JPMorgan Chase also made a $30 billion racial equity commitment in 2020, offering more home loans, financing the creation of affordable housing units, spending more with minority-owned suppliers, offering more small business loans, and supporting minority-owned financial institutions.
The company also gave $3 million in February to the Columbus Urban League’s Accelerate Her initiative, which helps women entrepreneurs and business owners scale.
Other banks also created initiatives to help minority-owned businesses.
Huntington Bank launched the Lift Local Business program in 2020 to support minority businesses from start-up to expansion with loans, business planning help, financial education courses and more.
The program has provided $70 million in funding to more than 1,000 such businesses.
“We recognize historically underserved business owners, including Black-owned businesses, need more access to capital, and we are constantly working to make that happen,” a spokesperson told the Dispatch. “As a company, we are also proud to partner with local community organizations who support diverse business owners. We are deeply committed to their goal to improve the lives of our customers by removing barriers to financial equity.”
Is it mostly ‘lip service’ from lenders?
Despite initiatives from institutions, Carter said his company hears “the same lip service and obstacles placed in our way to deny us access to capital to help us scale.”
“Our community has supported us, and as owners/operators we have delivered for nearly a decade,” he said. “Institutions are not supporting us.”
Some community organizations are trying to change that, but “this is 400 years of racism,” said Stephanie Hightower, president and CEO of the Columbus Urban League, and it’s just in the past three years that it’s started to be addressed when it comes to helping businesses scale.

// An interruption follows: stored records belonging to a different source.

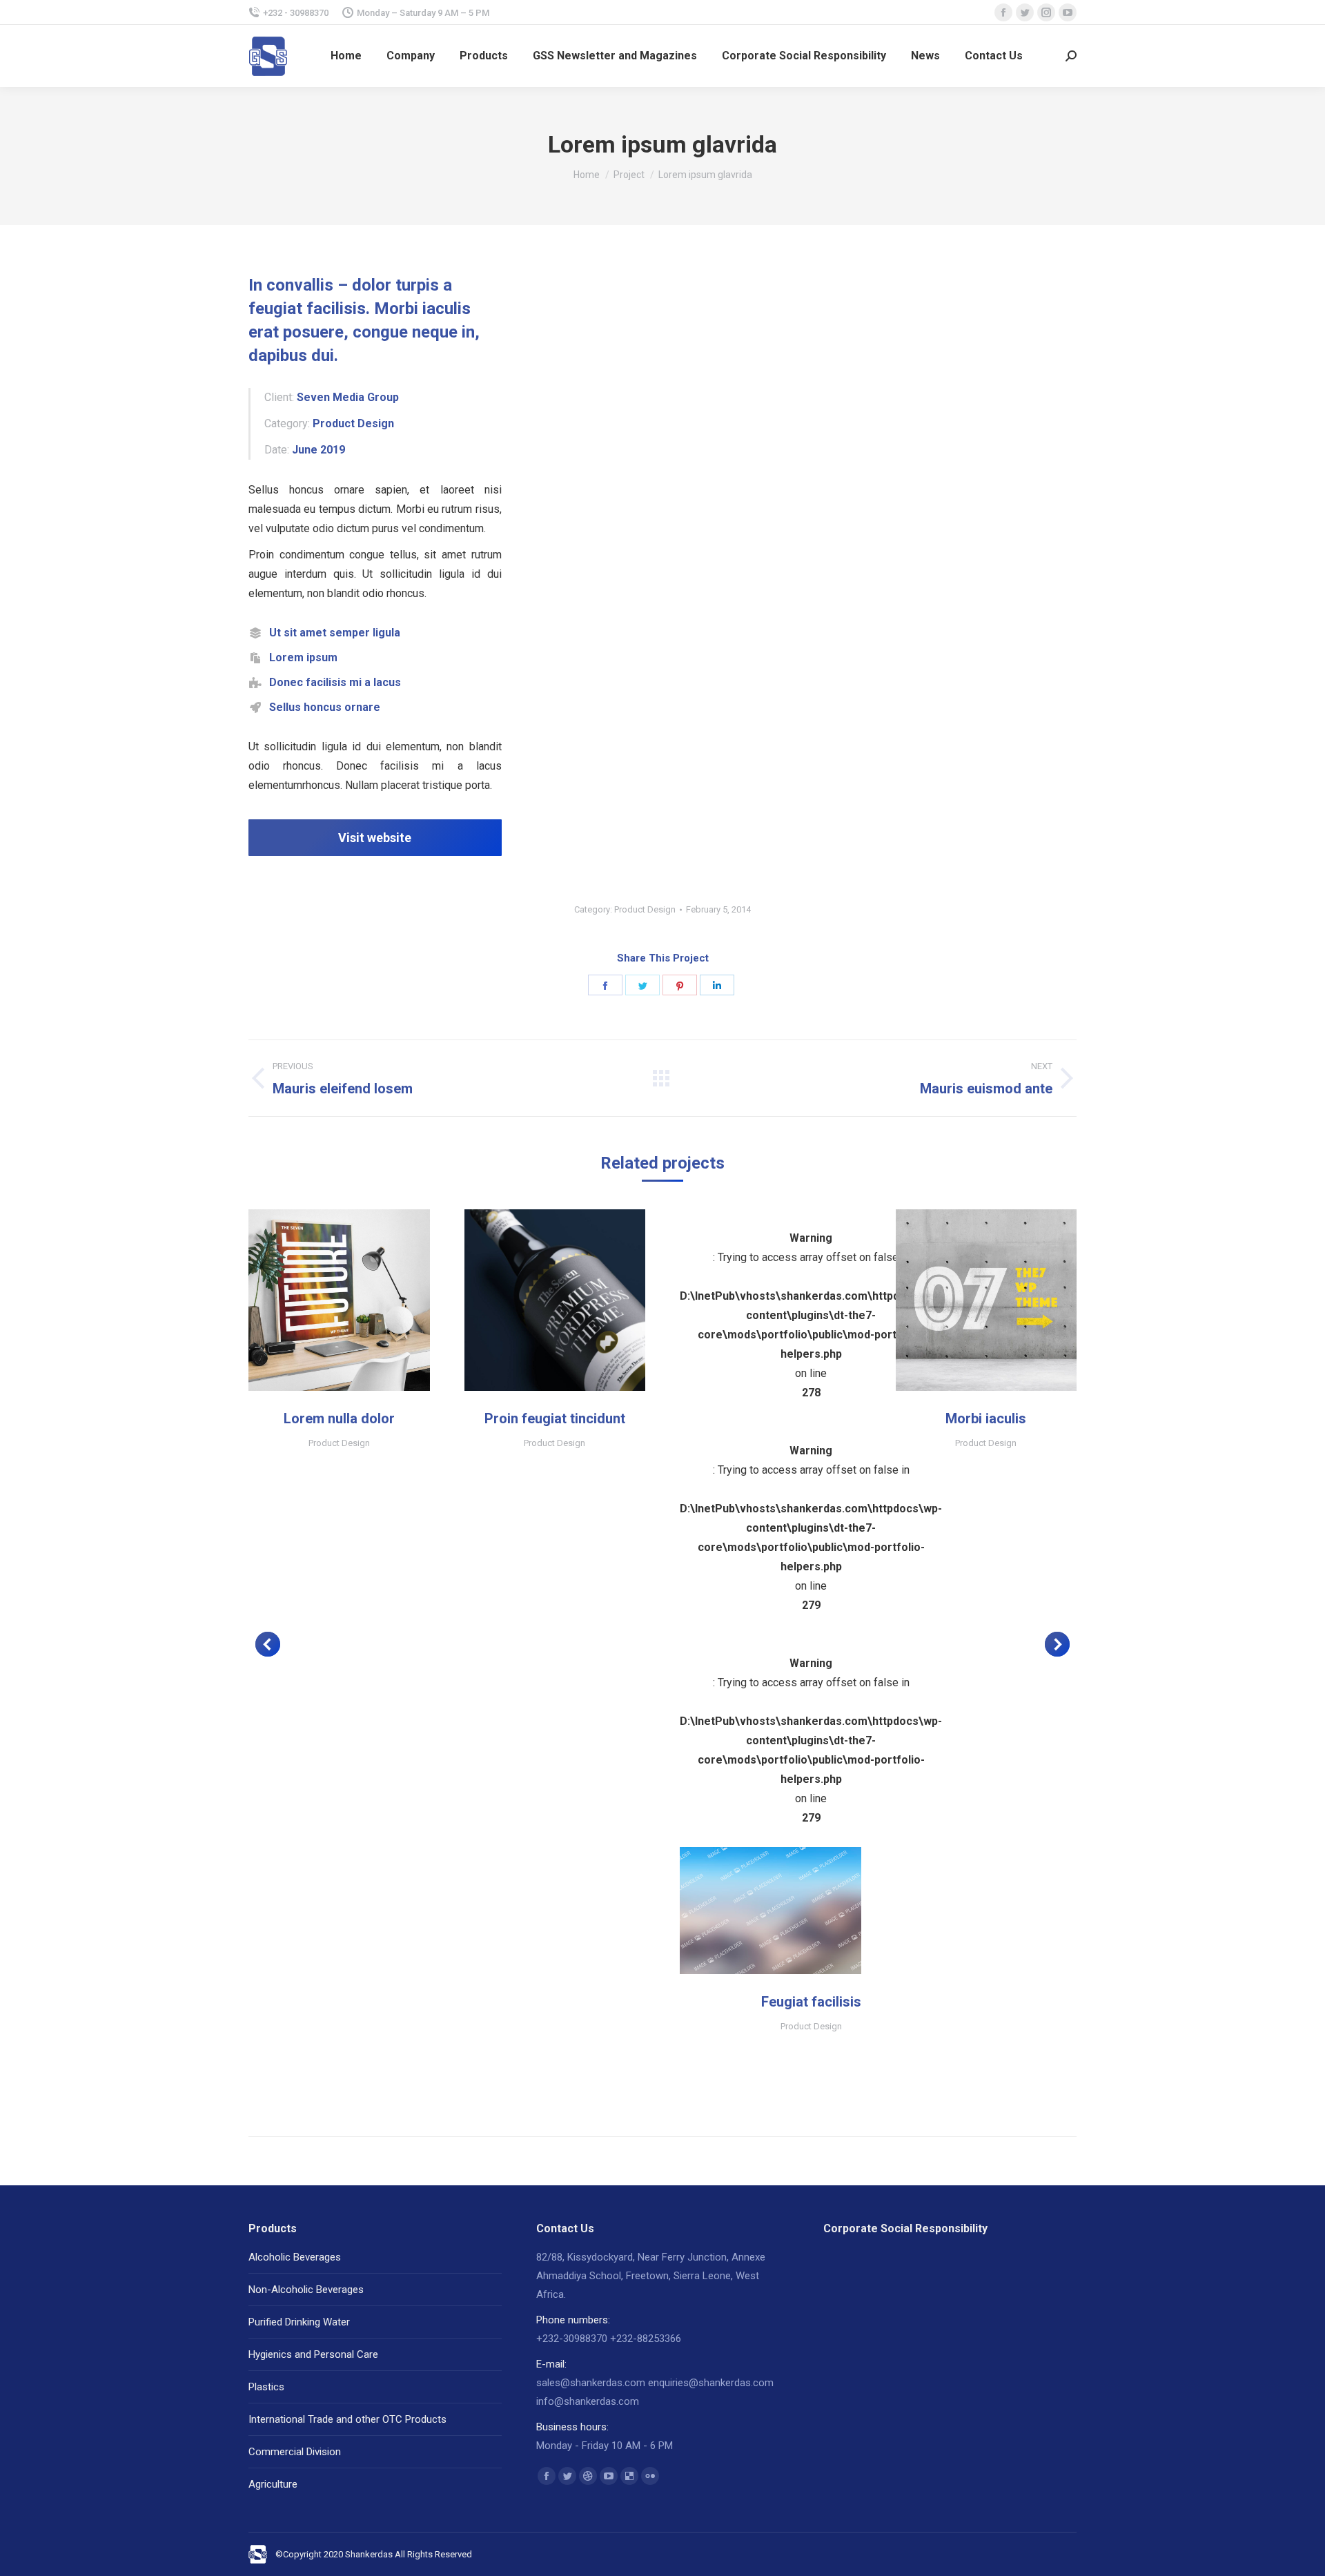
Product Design (645, 909)
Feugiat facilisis (811, 2001)
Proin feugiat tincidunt (554, 1418)
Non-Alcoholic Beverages (306, 2289)
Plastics (266, 2387)
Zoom (320, 1300)
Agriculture (272, 2484)
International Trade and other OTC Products (347, 2419)
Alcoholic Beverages (294, 2257)
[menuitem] (346, 56)
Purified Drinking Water (299, 2322)
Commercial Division (294, 2452)
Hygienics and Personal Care (313, 2354)
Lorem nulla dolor (339, 1418)
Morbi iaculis (985, 1418)
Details (357, 1300)
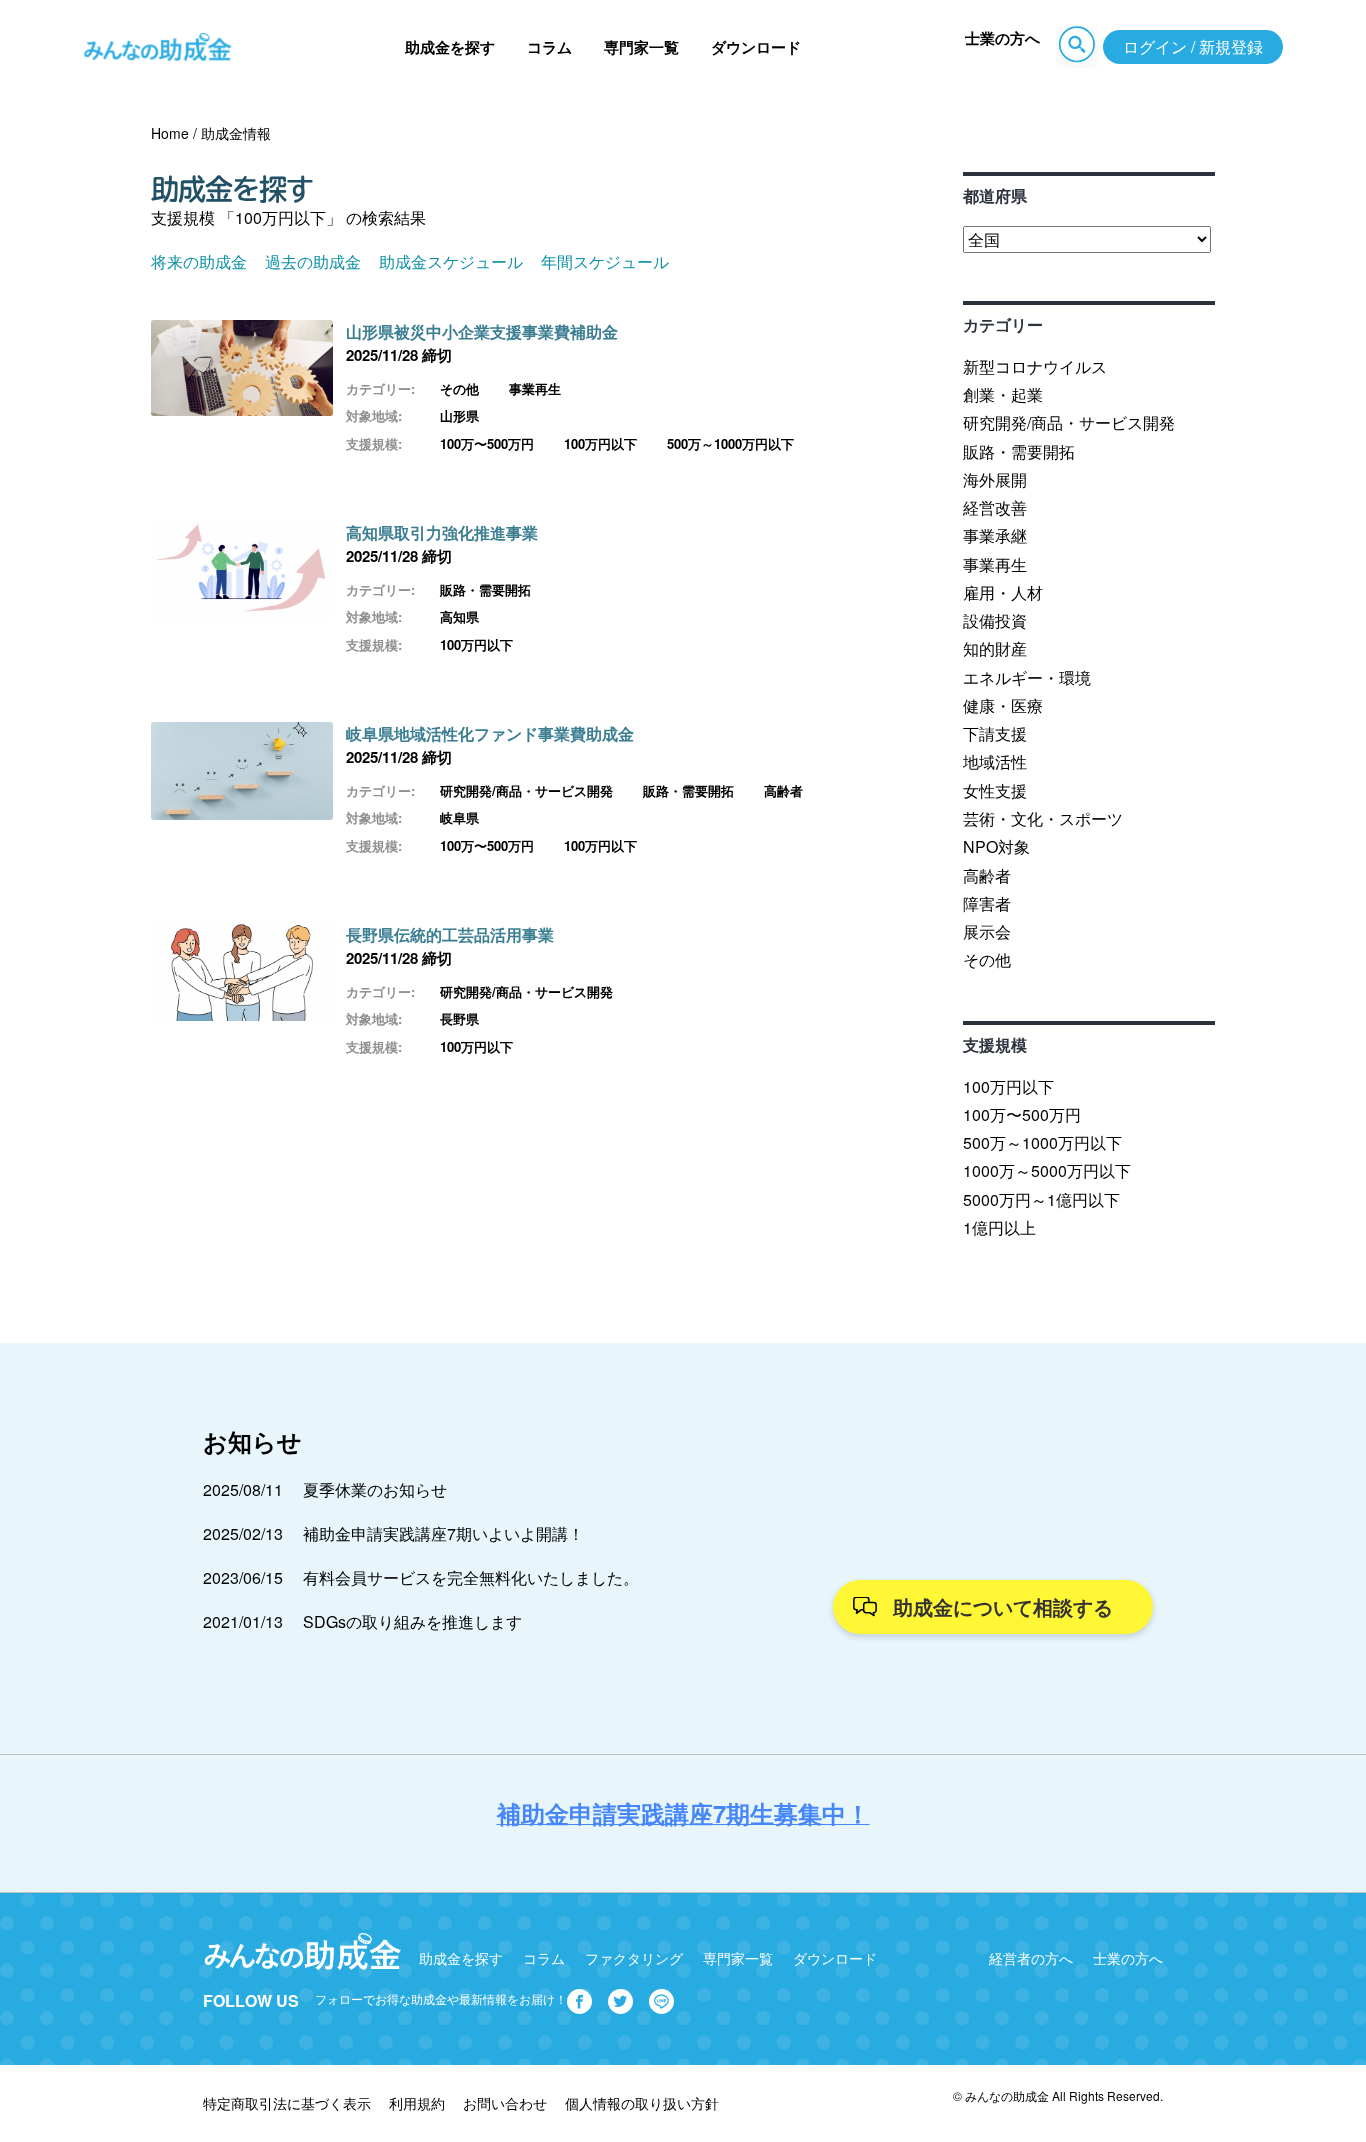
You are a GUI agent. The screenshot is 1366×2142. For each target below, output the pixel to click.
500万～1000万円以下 (730, 443)
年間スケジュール (605, 261)
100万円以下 (600, 443)
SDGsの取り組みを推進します (412, 1621)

“The numbers are going to be staggering for a while until public and private entities continue to put money in, but it’s not going to be something that just happens overnight,” she said.
Hightower cited the development of the Freedom Equity CDFI as a step in the right direction.
More on Freedom Equity:Black-led financial institution will start lending this fall
Founded to increase access to affordable funding, the organization offers loans up to $50,000 at a low interest rate of 5%, Frost said.
The institution looks at a company’s business plan, not their credit, and works to make sure the business is going to be successful, Frost said. And it can help Black business owners better connect with their banks and advocate for themselves.
Kevin Boyce, vice chairman of Ohio’s only Black-owned bank Adelphi, which started operations in Columbus this year, said he hopes the bank can make an impact for Black-owned businesses.
“The bank is uniquely set up from a standing point in the community to be somewhat of a resource,” he said. “Raising capital, no matter who you are, it’s a difficult thing to do but it’s twice as difficult for Black businesses.“
Adelphi is “going to have to do things that traditional institutions may not have to do to move the needle,” he said, including helping business owners build relationships.
But the bank, which also had difficulty getting capital to start, is currently “limited” on what it can invest directly, given “strict guidelines” to keep the bank solvent, Boyce said.
In the meantime, organizations such as the Urban League aren’t going to stop talking about the disparities and double standards that still exist for Black-owned businesses.
“We need to make sure (this) conversation is still being had and there’s momentum around it,” Hightower said.
“We’re hoping we can get more dollars put into these efforts because we’re going to help to build the ecosystem so there can be more Black businesses who can be in the supplier diversity network. But we’ve got to get them larger, to scale, so they can actually go after those opportunities to be successful.”